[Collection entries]
___

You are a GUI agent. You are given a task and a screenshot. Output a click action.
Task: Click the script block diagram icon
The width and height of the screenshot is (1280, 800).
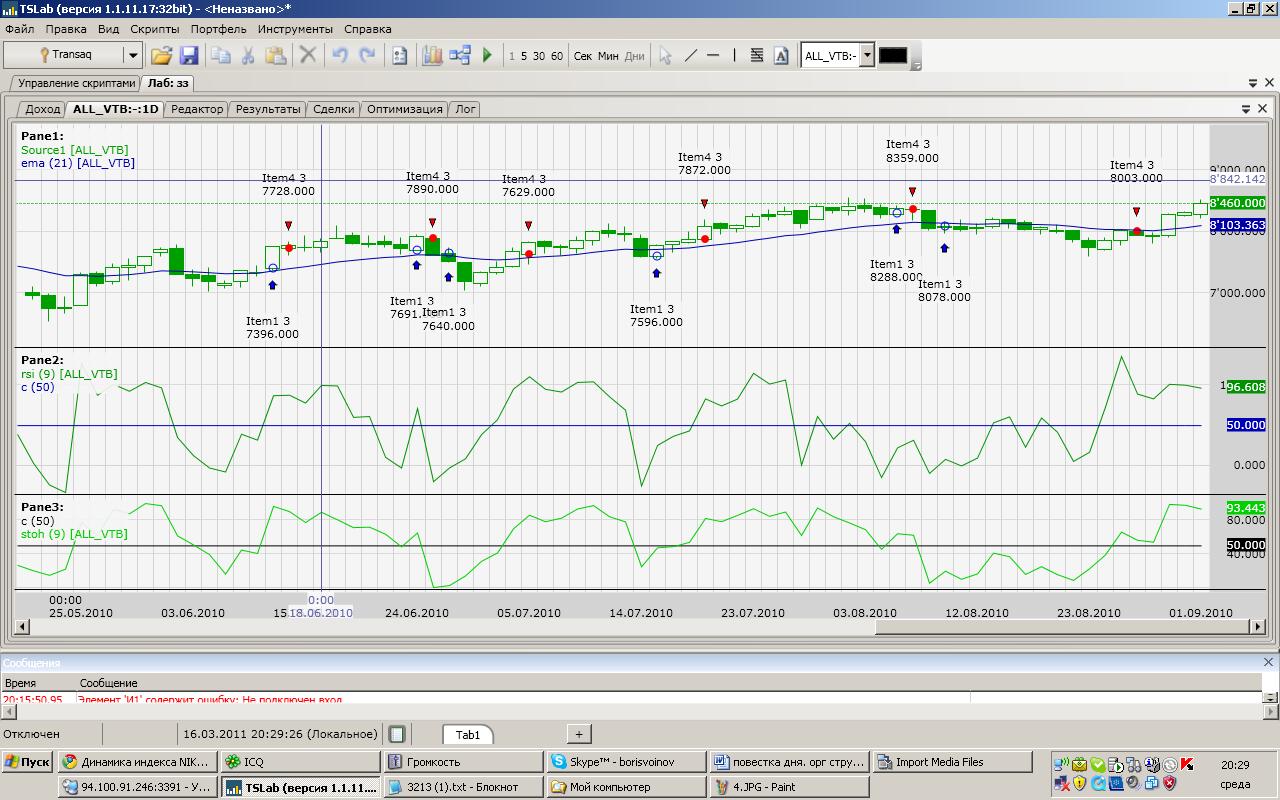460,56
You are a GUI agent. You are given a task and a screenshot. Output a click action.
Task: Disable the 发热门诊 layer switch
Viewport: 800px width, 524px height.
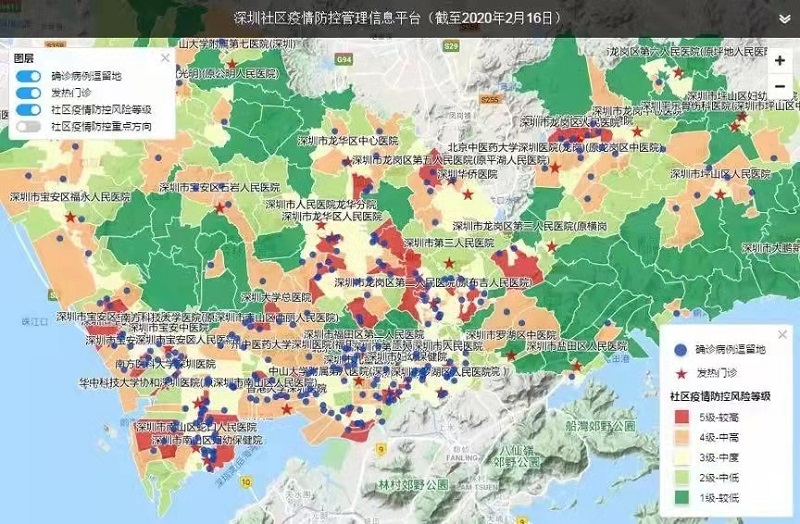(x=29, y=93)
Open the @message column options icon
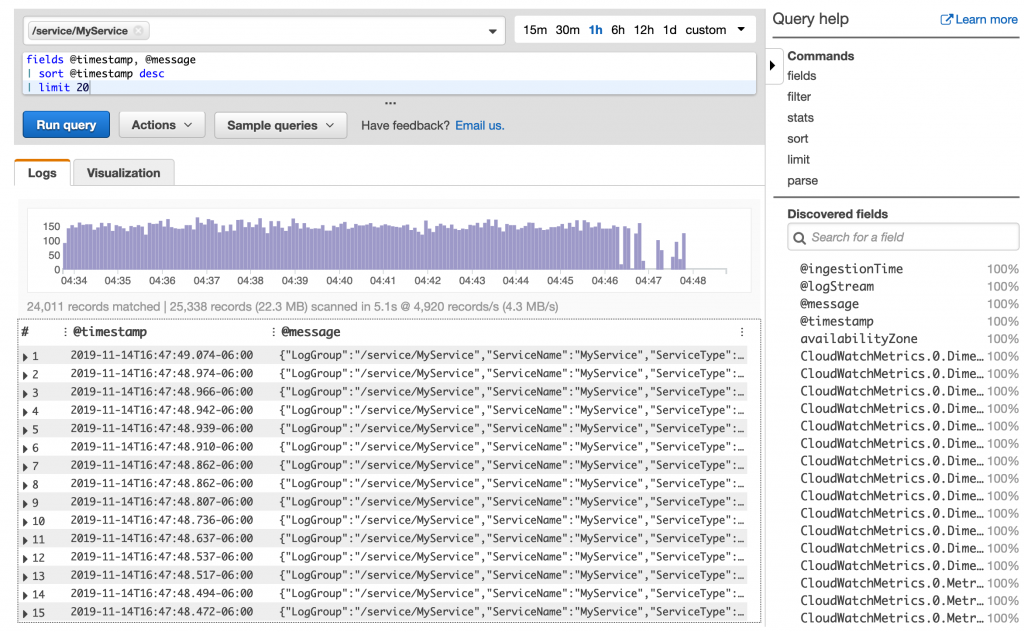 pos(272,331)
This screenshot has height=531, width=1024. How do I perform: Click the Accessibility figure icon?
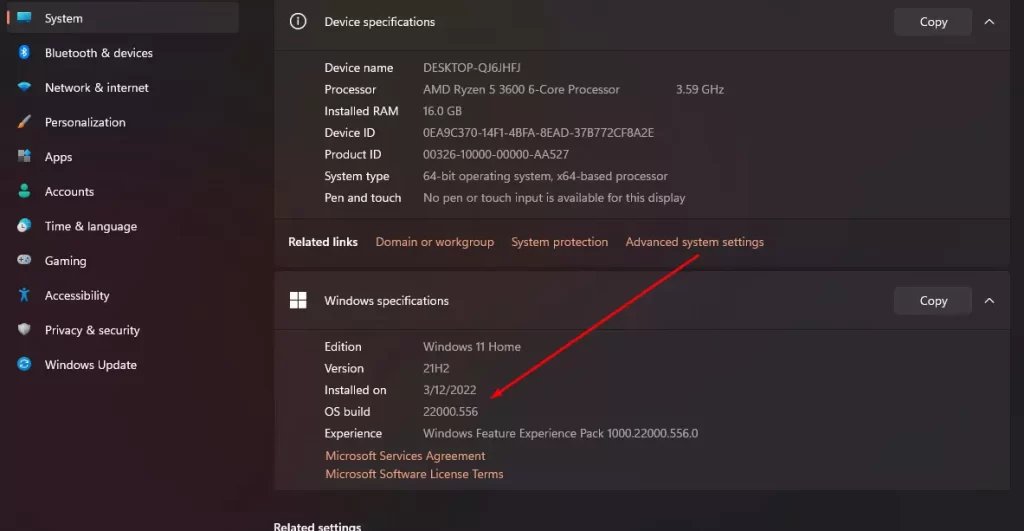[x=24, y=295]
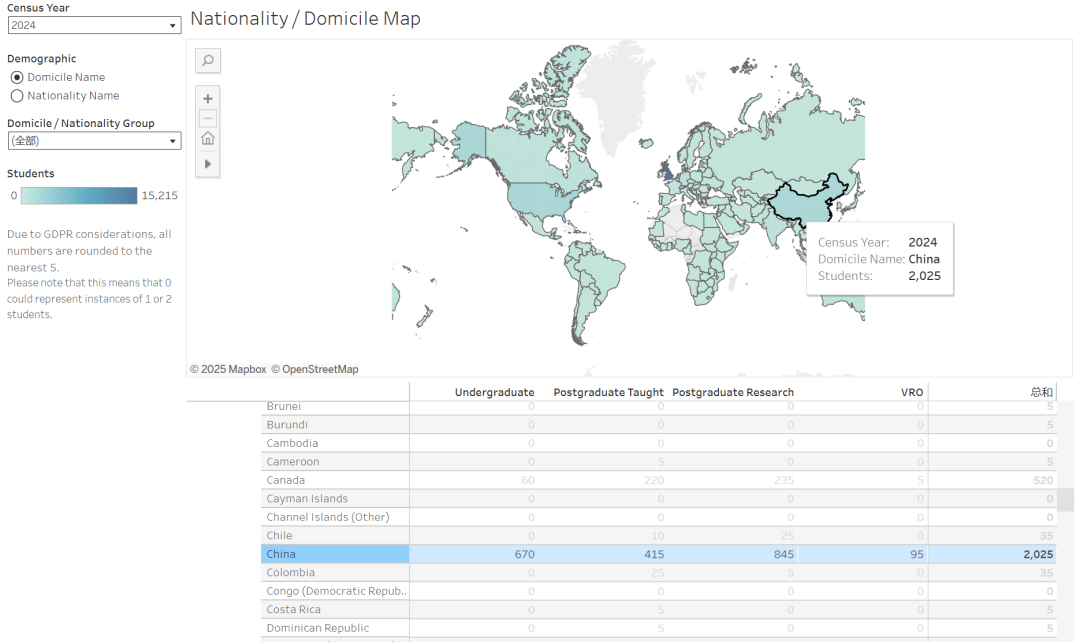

___

EXERCISE INSTRUCTIONS ▸
The reply should repeat the data in full, exactly as given, and contain no pictures.

ANSWER TO THIS PROBLEM ▸
You are a GUI agent. You are given a task and a screenshot. Output a click action.
Task: Click the script block diagram icon
The width and height of the screenshot is (1280, 800).
460,56
You are a GUI agent. You are given a task and a screenshot. Output a click action.
Task: Disable the 发热门诊 layer switch
Viewport: 800px width, 524px height.
(x=29, y=93)
Open the @message column options icon
 pos(272,331)
This screenshot has height=531, width=1024. How do I perform: Click the Accessibility figure icon?
[x=24, y=295]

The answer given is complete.